A partire dal 2000 – prosegue l’alto dirigente dell’autorità del fiume Po – ci sono stati ben 7 anni in cui il bilancio idroclimatico (la differenza tra precipitazioni ed evaporazione) del Distretto è risultato fortemente negativo con un aumento dell’intensità e della violenza dei singoli eventi piovosi ma con una riduzione complessiva del numero di eventi totali. Con il risultato di un rilevante calo delle precipitazioni medie nel distretto del fiume di circa il 20% su base annua e del 35% nel periodo gennaio-agosto.

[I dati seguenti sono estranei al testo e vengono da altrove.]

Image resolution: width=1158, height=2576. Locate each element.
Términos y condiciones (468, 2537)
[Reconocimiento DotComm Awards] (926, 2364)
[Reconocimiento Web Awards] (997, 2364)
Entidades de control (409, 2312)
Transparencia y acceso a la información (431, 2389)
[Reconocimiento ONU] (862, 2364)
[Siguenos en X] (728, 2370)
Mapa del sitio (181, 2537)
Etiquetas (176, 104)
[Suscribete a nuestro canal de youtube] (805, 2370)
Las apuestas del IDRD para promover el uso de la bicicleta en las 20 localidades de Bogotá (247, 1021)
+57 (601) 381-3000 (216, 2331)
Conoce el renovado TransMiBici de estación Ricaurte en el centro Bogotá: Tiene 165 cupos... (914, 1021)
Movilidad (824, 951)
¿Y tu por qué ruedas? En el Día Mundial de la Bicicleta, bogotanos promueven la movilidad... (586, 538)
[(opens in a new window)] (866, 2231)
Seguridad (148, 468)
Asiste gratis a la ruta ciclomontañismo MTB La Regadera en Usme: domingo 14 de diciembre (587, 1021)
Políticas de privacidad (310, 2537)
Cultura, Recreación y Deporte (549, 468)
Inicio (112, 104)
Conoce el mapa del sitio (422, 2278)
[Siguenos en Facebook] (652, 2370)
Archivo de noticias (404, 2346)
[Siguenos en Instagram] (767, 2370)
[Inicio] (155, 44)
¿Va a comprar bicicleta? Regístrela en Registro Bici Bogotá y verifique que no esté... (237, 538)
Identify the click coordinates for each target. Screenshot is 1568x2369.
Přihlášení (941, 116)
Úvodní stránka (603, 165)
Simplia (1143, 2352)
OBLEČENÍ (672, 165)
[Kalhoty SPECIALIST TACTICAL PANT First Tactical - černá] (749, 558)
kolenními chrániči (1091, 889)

La diminuzione progressiva delle precipitazioni nell’ultimo ventennio ha fatto registrare un abbassamento significativo della portata media in chiusura di bacino (la sezione del Po a Pontelagoscuro) di circa il 20% su base annua e del 45% nella stagione estiva”.

Il decreto Siccità può quindi essere un primo passo decisivo per il compimento di un definitivo salto culturale mai perfezionato nel corso di questi 29 anni, ma al nuovo quadro chiarificatore delle funzioni devono corrispondere risorse certe per renderle esercitabili: “Data la rilevanza del distretto del fiume Po che si estende per quasi 90.000 chilometri quadrati e comprende ben otto regioni (Piemonte, Valle d’Aosta, Liguria, Lombardia, Veneto, Emilia-Romagna, Toscana, Marche), la Provincia autonoma di Trento e parte del territorio francese e svizzero, parliamo un’area strategica per il Paese, per cui la relativa Autorità di distretto va messa nelle migliori condizioni di operare. Pertanto, sarebbe opportuno che il fondo di funzionamento a questa dedicato venisse almeno in parte reintegrato delle risorse che le sono state recentemente tagliate con la legge di Bilancio 2023 senza nessuna motivazione, ripristinando almeno 2 milioni a fronte dei circa 4,5 milioni che ci sono stati decurtati all’inizio di quest’anno”.